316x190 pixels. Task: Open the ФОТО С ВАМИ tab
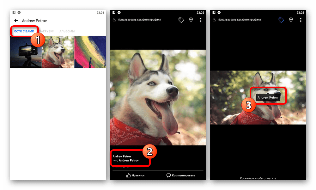pyautogui.click(x=24, y=31)
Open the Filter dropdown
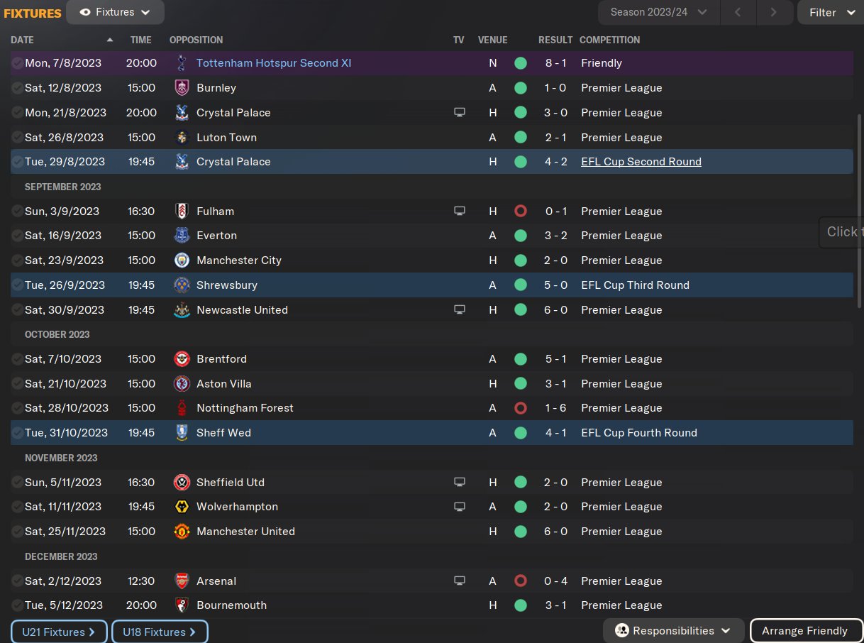Viewport: 864px width, 643px height. [831, 12]
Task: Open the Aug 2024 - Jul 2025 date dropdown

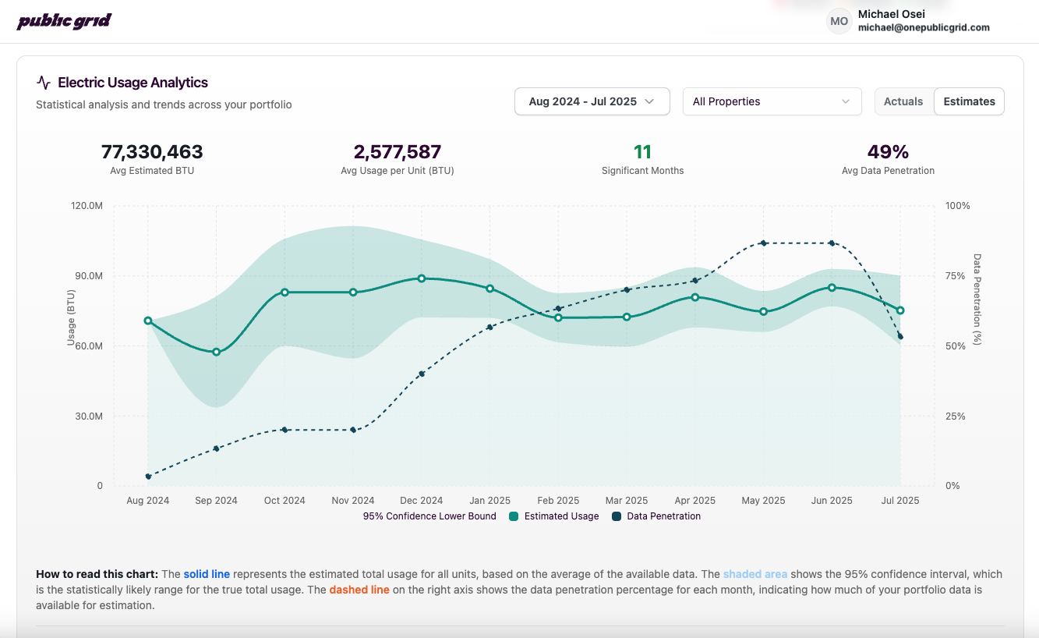Action: point(592,101)
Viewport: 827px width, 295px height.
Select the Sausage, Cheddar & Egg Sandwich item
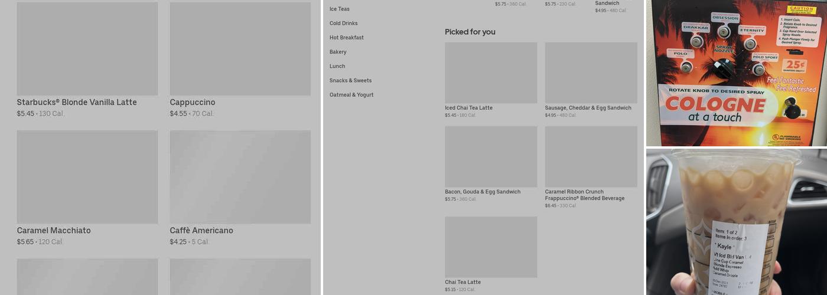(x=591, y=73)
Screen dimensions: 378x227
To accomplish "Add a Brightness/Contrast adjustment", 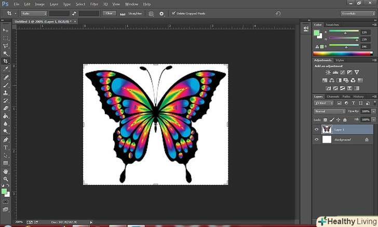I will pyautogui.click(x=328, y=72).
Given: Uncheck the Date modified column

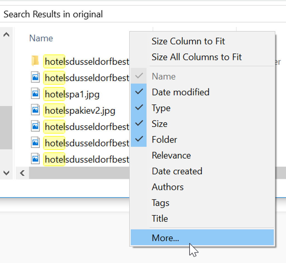Looking at the screenshot, I should point(180,92).
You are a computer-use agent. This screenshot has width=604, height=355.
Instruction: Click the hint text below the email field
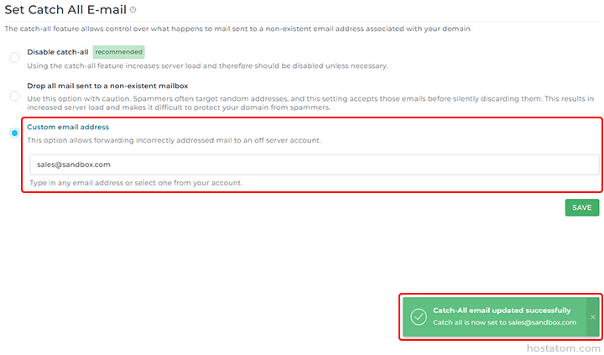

Assignment:
Exact repetition required: repeat the first line of the listing above, the line containing "Viewport: 827px width, 295px height.", and every line between, leaving out pictures.

Exercise output:
316x190 pixels. Task: Open the ФОТО С ВАМИ tab
pyautogui.click(x=24, y=31)
Open the Filter dropdown
Viewport: 864px width, 643px height. [831, 12]
Task: Open the Aug 2024 - Jul 2025 date dropdown

Action: point(592,101)
Viewport: 827px width, 295px height.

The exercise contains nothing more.